* Task statement *
Repeat the entries below exactly and in full.

:: Available records

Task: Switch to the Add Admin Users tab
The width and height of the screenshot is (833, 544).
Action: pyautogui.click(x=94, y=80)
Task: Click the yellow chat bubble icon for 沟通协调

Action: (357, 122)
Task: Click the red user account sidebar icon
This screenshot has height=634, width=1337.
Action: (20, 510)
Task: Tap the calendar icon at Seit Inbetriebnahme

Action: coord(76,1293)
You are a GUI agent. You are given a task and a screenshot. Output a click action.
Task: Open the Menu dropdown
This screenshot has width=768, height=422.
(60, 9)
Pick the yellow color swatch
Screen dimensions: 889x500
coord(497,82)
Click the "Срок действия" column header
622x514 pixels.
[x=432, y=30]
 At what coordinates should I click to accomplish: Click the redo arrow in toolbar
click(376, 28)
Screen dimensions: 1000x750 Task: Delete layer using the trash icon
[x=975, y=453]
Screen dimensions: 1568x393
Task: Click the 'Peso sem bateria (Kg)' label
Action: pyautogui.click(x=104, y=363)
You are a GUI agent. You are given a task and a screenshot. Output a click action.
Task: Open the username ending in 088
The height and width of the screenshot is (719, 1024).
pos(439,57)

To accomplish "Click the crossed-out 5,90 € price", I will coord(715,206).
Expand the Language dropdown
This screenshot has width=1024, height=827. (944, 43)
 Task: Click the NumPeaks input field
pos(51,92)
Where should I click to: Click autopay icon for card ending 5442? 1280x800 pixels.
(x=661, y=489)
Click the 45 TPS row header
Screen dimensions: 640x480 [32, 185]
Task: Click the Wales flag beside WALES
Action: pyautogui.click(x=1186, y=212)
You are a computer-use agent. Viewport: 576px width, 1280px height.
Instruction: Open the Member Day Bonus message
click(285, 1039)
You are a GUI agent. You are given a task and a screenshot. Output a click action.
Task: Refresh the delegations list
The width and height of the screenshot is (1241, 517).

::::

* Expected answer *
Task: Switch to the Add Admin Users tab
The width and height of the screenshot is (833, 544).
Action: pyautogui.click(x=94, y=80)
Task: Click the yellow chat bubble icon for 沟通协调

Action: (357, 122)
Task: Click the red user account sidebar icon
This screenshot has height=634, width=1337.
Action: (20, 510)
Task: Tap the calendar icon at Seit Inbetriebnahme

Action: coord(76,1293)
You are a GUI agent. You are given a task and a screenshot. Output a click action.
Task: Open the Menu dropdown
This screenshot has width=768, height=422.
(60, 9)
Pick the yellow color swatch
Screen dimensions: 889x500
coord(497,82)
Click the "Срок действия" column header
622x514 pixels.
[x=432, y=30]
 At what coordinates should I click to accomplish: Click the redo arrow in toolbar
click(376, 28)
Screen dimensions: 1000x750 Task: Delete layer using the trash icon
[x=975, y=453]
Screen dimensions: 1568x393
Task: Click the 'Peso sem bateria (Kg)' label
Action: pyautogui.click(x=104, y=363)
You are a GUI agent. You are given a task and a screenshot. Output a click action.
Task: Open the username ending in 088
The height and width of the screenshot is (719, 1024).
pos(439,57)

To accomplish "Click the crossed-out 5,90 € price", I will coord(715,206).
Expand the Language dropdown
This screenshot has width=1024, height=827. (944, 43)
 Task: Click the NumPeaks input field
pos(51,92)
Where should I click to: Click autopay icon for card ending 5442? 1280x800 pixels.
(x=661, y=489)
Click the 45 TPS row header
Screen dimensions: 640x480 [32, 185]
Task: Click the Wales flag beside WALES
Action: pyautogui.click(x=1186, y=212)
You are a computer-use agent. Viewport: 576px width, 1280px height.
Instruction: Open the Member Day Bonus message
click(285, 1039)
You are a GUI agent. You are given a task and a screenshot. Output a click action.
Task: Refresh the delegations list
The width and height of the screenshot is (1241, 517).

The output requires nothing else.